A directory that users can place content in will require regular maintenance of some kind. Having a user be able to become a moderator may provide enough maintenance.
My recommendation for best practice for user directories is user subdomains, then if users exist who do not want to be PG13, those pages are behind a captcha which warns visitors that content may not be PG13. The Captcha can also set a cookie so it is not annoying. Maintenance is still required because users can not link to malware, etc, etc.
WMT URL removal
I checked to see if anything was changed, To use it the page status returned must be a 404 or a 410. 410 means the URL will "never" be found. 404 is that it is not found right now.

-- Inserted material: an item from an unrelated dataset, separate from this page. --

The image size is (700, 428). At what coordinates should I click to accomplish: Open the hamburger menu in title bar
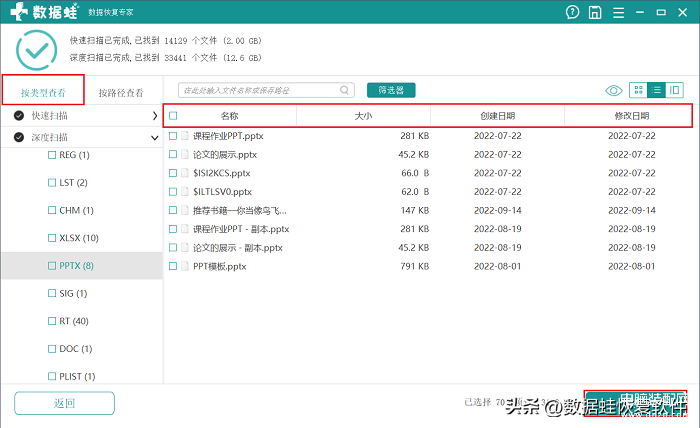(x=620, y=13)
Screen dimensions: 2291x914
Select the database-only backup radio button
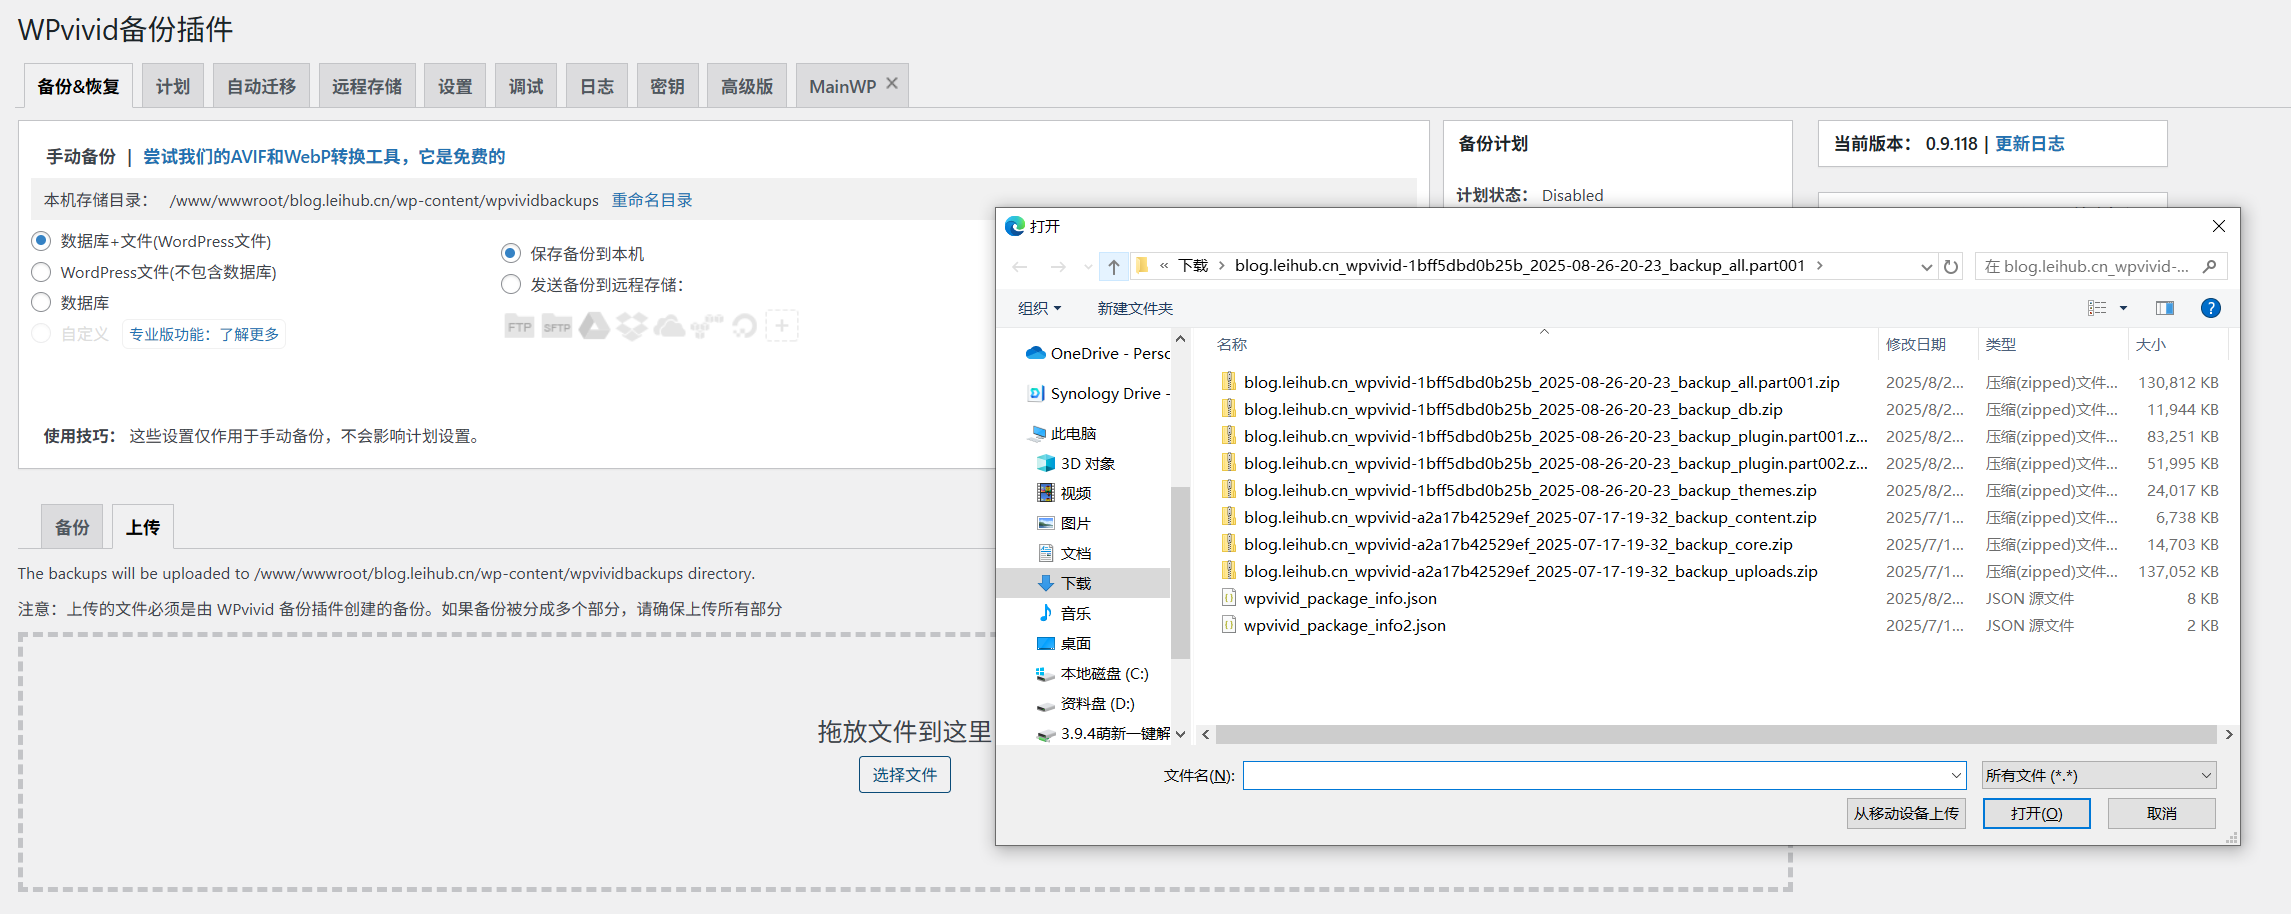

It will not do anything if the meta tag is changed to noindex.
For dealing with a penalty 404 is safest.
Here are some excerpts on advice about using the removal tool given by John Mueller of Google...
Bulk Content Removal...
|Perhaps some clarifications can help ... |
- The URL removal tool is not meant to be used for normal site maintenance like this. This is part of the reason why we have a limit there.
- The URL removal tool does not remove URLs from the index, it removes them from our search results. The difference is subtle, but it's a part of the reason why you don't see those submissions affect the indexed URL count....
For large-scale site changes like this, I'd recommend:
- don't use the robots.txt
- use a 301 redirect for content that moved
- use a 410 (or 404 if you need to) for URLs that were removed
- make sure that the crawl rate setting is set to "let Google decide" (automatic), so that you don't limit crawling
- use the URL removal tool only for urgent or highly-visibile issues.
I recommend reading all of John's comments... and enough of the Google Support thread to get the context of the problem he's discussing.
Also, see this thread here from last year. It has some comments on complications of using the removal tool.
How long for Google to remove NOINDEX pages from its index?
|Noindex all the links from that directory |
What did you mean by this? "Nofollow all the links to that directory"? (This isn't good advice, but is the nearest I can come to making sense of the line.)
Thank you for all your help guys! I understood now everything i need to do!